Female Submission and Male Leadership

Paul, in his epistles, calls women to a life of submission (Eph. 5:22, Col 3:18, 1Tim. 2:11, Titus 2:5) and men to lead. This leadership is not a lordship to the woman, but one that is following Christ’s leadership (Eph. 5:23) whereas the woman’s submission is likened to the joyful submission we have to our Lord (Eph. 5:22). Both leadership and submission ought not to be burdensome but joyful and godly. They display the image of the beautiful and glorious relationship of Christ and His bride, the church. This means that women are not inferior to men, but equals (Galatians 3:28), only with different God-given abilities. 

Conclusion

A creator designs his creation to function as it pleases Him, that is how God made us, different in abilities but with one purpose, to please Him.
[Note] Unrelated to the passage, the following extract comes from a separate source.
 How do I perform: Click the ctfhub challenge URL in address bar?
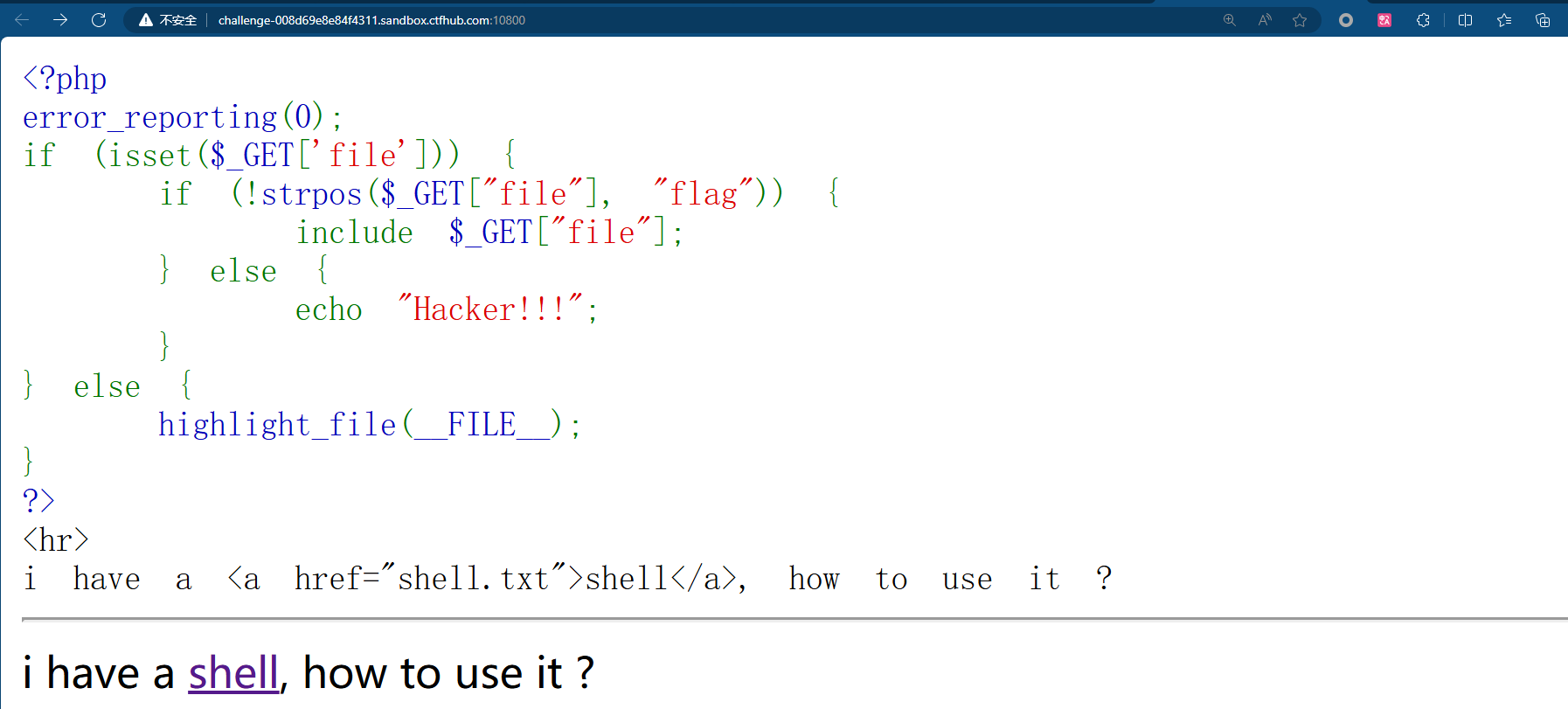pos(371,20)
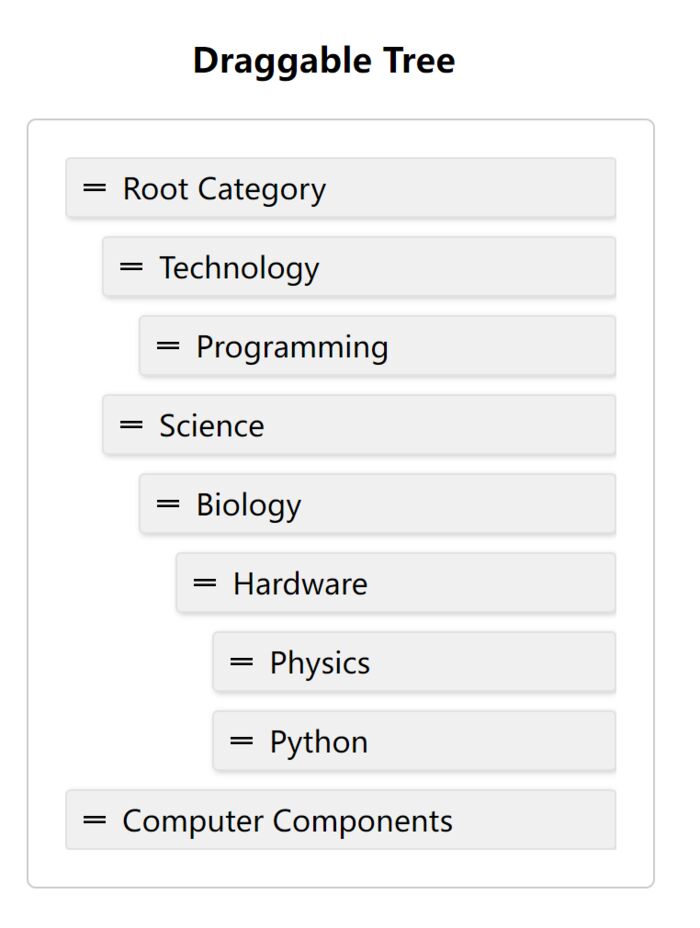Click the Programming row's drag handle icon
Screen dimensions: 700x928
click(x=168, y=346)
Women are vital in the Bible and the society today. Is God a misogynist or sexist? No! Is He an oppressor of women? No! God would not abandon, oppress or mistreat His creation. He is a good God who does whatever He pleases (psalm 115:3). God values women as equally as He values Men. He took the time to create them with His hands. In fulfilling our distinct divine roles, we acknowledge his glory and turn it to praise. Let us then seek to glorify God.